What you return must match the listing exactly, with every image removed.

─── Records for the exercise

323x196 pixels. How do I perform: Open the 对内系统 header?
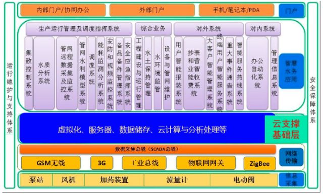pyautogui.click(x=263, y=29)
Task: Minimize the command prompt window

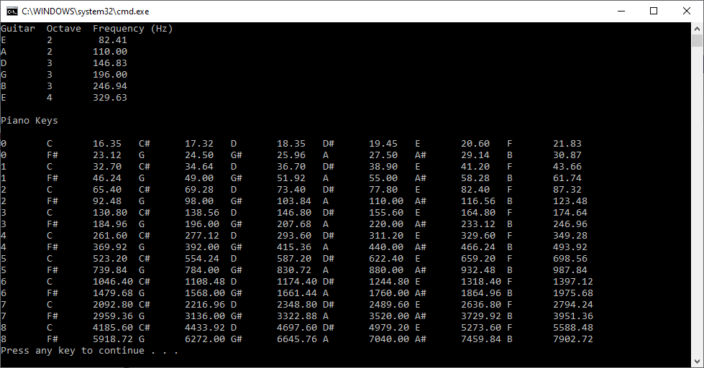Action: (621, 11)
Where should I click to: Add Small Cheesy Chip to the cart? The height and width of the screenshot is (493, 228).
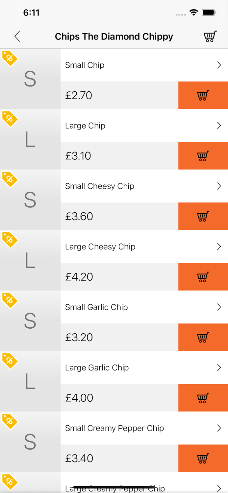(203, 216)
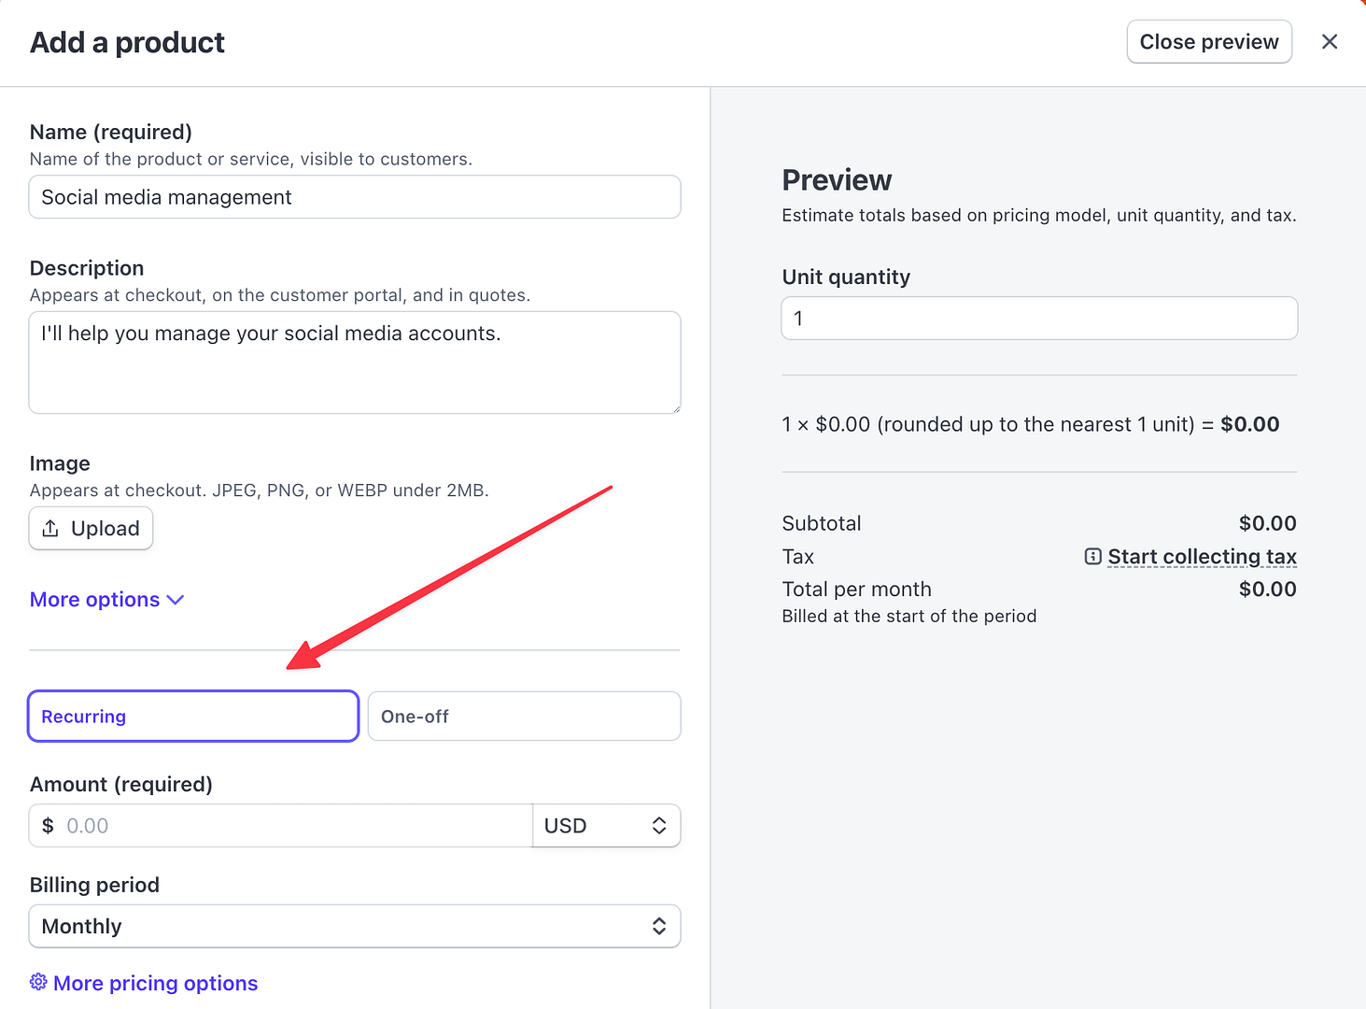Click inside the Unit quantity field
The image size is (1366, 1009).
tap(1038, 318)
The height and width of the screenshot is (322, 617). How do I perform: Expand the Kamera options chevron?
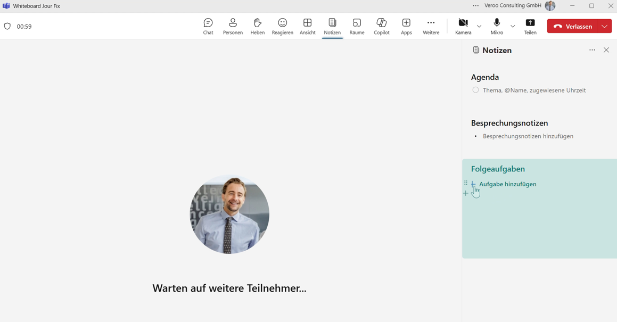tap(479, 26)
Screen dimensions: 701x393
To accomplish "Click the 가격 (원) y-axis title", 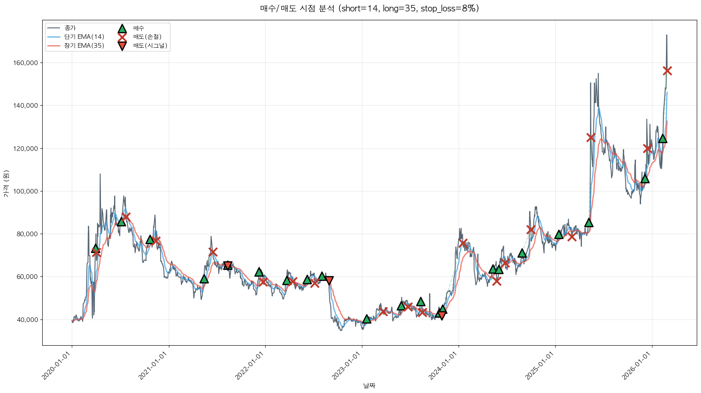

──────

▸ Worked solution
323x196 pixels. How do I perform: Open the 对内系统 header?
pyautogui.click(x=263, y=29)
Task: Minimize the command prompt window

Action: (621, 11)
Where should I click to: Add Small Cheesy Chip to the cart? The height and width of the screenshot is (493, 228).
(203, 216)
Click inside the Unit quantity field
The image size is (1366, 1009).
tap(1038, 318)
The height and width of the screenshot is (322, 617). How do I perform: Expand the Kamera options chevron?
tap(479, 26)
Screen dimensions: 701x393
To accomplish "Click the 가격 (원) y-axis title", 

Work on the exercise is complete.